A teenage student killed a fellow student and a teacher at a Christian school in Madison, Wis., on Monday before police found the suspect dead at the scene of the latest shooting to devastate a U.S. campus, authorities said.
At least six other people were wounded, according to police. Two students had life-threatening injuries; four other people had non-life threatening injuries.
The shooting took place at Abundant Life Christian School, a private institution that teaches some 400 students from kindergarten through Grade 12.
Police said the shooter, who used a handgun in the attack and was a student at the school, was found dead inside the school by officers, and that no officers fired their weapons when they responded. The shooter was not identified by age nor by gender.
There was as yet no known motive for the violence, which authorities said took place in one spot inside the school.
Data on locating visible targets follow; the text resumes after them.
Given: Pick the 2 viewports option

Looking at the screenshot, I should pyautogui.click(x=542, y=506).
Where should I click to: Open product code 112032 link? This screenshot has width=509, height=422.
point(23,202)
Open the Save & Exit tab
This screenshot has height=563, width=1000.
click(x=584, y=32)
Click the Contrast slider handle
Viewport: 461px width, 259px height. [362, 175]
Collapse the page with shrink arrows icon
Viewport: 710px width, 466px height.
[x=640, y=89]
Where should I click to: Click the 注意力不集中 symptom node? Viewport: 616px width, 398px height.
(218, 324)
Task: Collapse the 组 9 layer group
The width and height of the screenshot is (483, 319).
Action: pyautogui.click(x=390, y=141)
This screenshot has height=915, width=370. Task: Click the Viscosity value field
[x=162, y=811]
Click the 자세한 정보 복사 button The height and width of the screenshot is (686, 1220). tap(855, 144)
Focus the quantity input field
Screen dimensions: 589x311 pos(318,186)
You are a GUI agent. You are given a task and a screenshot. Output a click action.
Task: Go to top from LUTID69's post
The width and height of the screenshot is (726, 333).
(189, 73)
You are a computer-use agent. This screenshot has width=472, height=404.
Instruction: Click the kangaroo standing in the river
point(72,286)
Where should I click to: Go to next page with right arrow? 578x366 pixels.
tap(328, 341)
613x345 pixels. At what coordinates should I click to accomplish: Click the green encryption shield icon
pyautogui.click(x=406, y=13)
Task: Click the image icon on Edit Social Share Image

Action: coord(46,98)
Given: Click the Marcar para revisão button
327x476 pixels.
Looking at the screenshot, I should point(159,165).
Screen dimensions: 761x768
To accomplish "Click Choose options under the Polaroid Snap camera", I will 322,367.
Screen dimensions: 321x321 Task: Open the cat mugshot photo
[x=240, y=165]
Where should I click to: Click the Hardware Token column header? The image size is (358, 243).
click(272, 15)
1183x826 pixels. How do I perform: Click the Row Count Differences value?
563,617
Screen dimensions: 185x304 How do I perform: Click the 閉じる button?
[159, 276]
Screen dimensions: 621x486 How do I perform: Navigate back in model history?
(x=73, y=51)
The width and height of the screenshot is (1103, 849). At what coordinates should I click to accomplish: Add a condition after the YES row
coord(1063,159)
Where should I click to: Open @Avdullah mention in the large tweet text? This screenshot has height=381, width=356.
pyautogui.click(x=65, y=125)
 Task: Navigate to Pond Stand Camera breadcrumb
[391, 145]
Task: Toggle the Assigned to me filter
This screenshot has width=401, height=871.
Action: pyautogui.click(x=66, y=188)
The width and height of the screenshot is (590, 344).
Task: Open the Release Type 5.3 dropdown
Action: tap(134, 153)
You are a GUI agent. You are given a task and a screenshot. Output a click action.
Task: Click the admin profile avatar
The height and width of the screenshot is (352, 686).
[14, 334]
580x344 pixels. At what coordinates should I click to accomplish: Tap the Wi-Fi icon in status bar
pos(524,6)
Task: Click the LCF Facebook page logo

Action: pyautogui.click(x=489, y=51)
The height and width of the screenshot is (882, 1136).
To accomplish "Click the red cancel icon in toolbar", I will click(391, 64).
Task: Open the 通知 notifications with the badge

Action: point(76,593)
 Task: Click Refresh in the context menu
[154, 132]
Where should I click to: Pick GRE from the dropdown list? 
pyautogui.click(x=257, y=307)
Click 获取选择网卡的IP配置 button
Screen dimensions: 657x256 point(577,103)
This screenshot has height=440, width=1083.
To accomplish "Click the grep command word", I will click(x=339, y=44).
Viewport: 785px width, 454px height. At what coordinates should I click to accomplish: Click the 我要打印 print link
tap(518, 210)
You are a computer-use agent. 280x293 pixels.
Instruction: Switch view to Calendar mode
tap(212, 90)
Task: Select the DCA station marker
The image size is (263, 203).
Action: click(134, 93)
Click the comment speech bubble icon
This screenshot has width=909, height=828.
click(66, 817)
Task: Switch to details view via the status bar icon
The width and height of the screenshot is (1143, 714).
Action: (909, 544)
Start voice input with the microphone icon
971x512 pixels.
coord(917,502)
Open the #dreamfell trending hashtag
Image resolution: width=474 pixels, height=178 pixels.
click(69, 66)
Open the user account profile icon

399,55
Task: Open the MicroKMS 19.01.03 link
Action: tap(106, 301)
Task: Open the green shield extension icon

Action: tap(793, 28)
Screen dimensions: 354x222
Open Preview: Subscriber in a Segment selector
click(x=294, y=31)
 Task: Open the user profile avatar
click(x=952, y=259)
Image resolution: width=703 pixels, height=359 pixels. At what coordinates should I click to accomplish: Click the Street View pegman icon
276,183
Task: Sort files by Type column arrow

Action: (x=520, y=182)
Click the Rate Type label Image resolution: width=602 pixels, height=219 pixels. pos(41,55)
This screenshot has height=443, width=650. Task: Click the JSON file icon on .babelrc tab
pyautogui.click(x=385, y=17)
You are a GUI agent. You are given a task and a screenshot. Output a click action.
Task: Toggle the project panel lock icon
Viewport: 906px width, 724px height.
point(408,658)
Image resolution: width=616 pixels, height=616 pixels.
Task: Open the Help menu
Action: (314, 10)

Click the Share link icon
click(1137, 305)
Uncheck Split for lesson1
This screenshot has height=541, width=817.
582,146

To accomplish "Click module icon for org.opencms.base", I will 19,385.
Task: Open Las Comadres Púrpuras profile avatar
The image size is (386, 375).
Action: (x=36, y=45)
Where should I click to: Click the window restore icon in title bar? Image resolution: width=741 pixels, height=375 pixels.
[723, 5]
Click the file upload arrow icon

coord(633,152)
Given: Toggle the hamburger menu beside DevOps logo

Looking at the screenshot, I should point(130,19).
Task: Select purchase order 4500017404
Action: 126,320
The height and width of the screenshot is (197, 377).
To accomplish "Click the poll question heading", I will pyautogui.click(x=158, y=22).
The shooter’s family was co-operating with the investigation, police said.
Earlier, police said five people were killed in the shooting, but later said that information was incorrect.
“Today is a sad, sad day, not only for Madison, but for our entire country, where yet another police chief is doing a press conference to speak about violence in our community,” Madison Police Chief Shon Barnes told reporters.
Barnes added: “Every child, every person in that building, is a victim, and will be a victim forever. These types of trauma don’t just go away.”
The police chief said the shooting took place just before 11 a.m. local time.
Video posted from the scene on social media showed a massive emergency response, including police, ambulance and fire vehicles.
Abundant Life Christian School wrote on its social media, “Prayers Requested! Today, we had an active shooter incident at ALCS. We are in the midst of following up. We will share information as we are able.”
Members of a Facebook group for the school’s alumni expressed horror and offered prayers. Several people began organizing a donation and gift card drive for staff members and others affected by the attack.
“It is horrifying watching this happen in a place that was safe for so many of us,” Kristen Navis wrote. “I am praying for all, the tragedy of life lost in this manner is almost incomprehensible.”
Madison Mayor Satya Rhodes-Conway told an afternoon news conference that “we need to do better in our country and our community to prevent gun violence.”
School shootings up in recent years
Gun control and school safety have become major political and social issues in the U.S., where the number of school shootings has jumped in recent years.
There have been 322 school shootings this year in the U.S., according to the K-12 School Shooting Database website. That is the second-highest total of any year since 1966, according to that database — topped only by last year’s total of 349 such shootings.
The epidemic of shootings has afflicted public and private schools alike in urban, suburban and rural communities.
Some have taken place in Christian schools. In March 2023, a former student at Covenant School, a private academy in Nashville, killed three children and three adults before being shot dead by law enforcement officers. Last month, two students aged five and six were shot at Feather River Adventist School near Oroville, Calif., by a gunman who later died of a self-inflicted gunshot wound.
The White House said President Joe Biden had been briefed on the shooting, and White House officials were in touch with local officials in Madison to provide any support needed.